Book of Common Prayer (1979), Historical Documents Thus there is one Father, not three Fathers; one Son, not three Sons; one Holy Spirit, not three Holy Spirits.
United Methodist use — (not received) the uniqueness of the one Son is, however, the hinge of the Wesleyan gospel of adoption — see Wesleyan Voice.

Traditions cited patristic ·scholastic ·reformed ·eastern orthodox ·wesleyan ·modern ecumenical

One Father, one Son, one Holy Spirit

The Text

This is the quietest verse in the creed, and it is doing precise work. After the relations of origin (verses 21–23) the creed draws an inference so obvious it can be read straight past: ergo — therefore — one Father, not three; one Son, not three; one Spirit, not three. It sounds like a truism. It is not. It closes a door the litany never closed.

The litany guarded against two errors: tritheism (three Gods) and modalism (the persons confounded into one). This verse guards against a third, subtler confusion — the multiplication or interchangeability of the persons themselves. If the doctrine has three persons, and “person” keeps getting repeated, a beginner can start to imagine the persons as a kind of divine office that might be filled more than once, or a set of roles that could in principle be reassigned. Verse 24 forecloses it. There is exactly one who is from no one. There is exactly one who is begotten. There is exactly one who proceeds. Each person is unrepeatable; the property that makes the Father the Father exists only once and cannot be handed to anyone else. The verse is the catechist’s anticipation of a real student error, answered before it can take root.

Translation Notes

ergo — “therefore.” The connective marks this as a deduction, not a new assertion. The creed has just named three unique relations of origin; the uniqueness of the relations entails the uniqueness of the persons. Verse 24 adds no content; it draws out what verses 21–23 already contained, so that no one mishears the relations as repeatable.

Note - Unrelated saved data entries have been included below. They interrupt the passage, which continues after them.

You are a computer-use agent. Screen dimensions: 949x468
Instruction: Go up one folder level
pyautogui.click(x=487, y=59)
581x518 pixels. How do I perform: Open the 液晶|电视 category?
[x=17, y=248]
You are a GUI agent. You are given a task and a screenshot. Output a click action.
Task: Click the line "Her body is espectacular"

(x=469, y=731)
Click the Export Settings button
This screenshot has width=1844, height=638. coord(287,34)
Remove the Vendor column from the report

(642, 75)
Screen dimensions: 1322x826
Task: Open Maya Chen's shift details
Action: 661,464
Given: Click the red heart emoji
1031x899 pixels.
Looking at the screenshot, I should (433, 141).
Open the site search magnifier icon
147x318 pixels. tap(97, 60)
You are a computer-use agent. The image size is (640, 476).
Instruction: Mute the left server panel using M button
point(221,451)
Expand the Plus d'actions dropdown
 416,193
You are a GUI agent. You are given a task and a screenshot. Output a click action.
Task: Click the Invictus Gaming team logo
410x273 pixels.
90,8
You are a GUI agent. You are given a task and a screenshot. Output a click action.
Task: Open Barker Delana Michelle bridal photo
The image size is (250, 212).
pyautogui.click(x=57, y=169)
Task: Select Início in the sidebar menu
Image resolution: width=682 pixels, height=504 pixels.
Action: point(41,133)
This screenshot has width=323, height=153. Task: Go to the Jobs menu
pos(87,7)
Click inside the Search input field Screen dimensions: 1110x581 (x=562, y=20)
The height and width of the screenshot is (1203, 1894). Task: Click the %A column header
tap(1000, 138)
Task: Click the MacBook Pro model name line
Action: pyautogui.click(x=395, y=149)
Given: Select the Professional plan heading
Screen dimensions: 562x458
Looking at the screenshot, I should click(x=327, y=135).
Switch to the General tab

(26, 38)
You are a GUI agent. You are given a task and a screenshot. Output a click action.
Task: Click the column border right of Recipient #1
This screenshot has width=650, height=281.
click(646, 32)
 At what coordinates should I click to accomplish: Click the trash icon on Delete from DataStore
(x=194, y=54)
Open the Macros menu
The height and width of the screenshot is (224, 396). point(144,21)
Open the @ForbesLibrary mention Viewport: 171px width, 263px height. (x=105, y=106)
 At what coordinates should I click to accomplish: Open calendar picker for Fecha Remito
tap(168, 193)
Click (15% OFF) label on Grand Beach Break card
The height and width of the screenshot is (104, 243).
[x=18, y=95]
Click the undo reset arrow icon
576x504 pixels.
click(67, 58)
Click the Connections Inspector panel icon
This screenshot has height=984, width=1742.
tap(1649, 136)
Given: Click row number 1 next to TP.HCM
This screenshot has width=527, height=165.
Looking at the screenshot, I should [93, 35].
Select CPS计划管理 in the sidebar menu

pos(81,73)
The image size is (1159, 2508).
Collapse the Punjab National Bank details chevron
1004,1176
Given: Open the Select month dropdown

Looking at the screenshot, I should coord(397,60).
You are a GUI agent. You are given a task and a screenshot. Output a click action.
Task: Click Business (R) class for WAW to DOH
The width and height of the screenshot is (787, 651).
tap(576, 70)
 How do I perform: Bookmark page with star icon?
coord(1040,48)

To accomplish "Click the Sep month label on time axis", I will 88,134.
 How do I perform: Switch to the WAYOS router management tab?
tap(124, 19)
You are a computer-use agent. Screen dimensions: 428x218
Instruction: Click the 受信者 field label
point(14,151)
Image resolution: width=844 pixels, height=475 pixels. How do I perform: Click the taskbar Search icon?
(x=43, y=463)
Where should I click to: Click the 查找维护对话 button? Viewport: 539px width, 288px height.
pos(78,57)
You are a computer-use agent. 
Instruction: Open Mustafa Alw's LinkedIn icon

unus … non tres, inverted. The form is the litany’s, but the target has flipped. In verses 11–18, “not three” fenced the essential attributes (non tres aeterni — not three eternals; non tres dii — not three Gods). Here “not three” fences the personal names (non tres Patres — not three Fathers). This is the exact place to see why “three persons” is catholic but “three Fathers” is heresy: “person” is the word that counts the relations (there are three of them); “Father” is the name of one particular relation, which exists once and only once.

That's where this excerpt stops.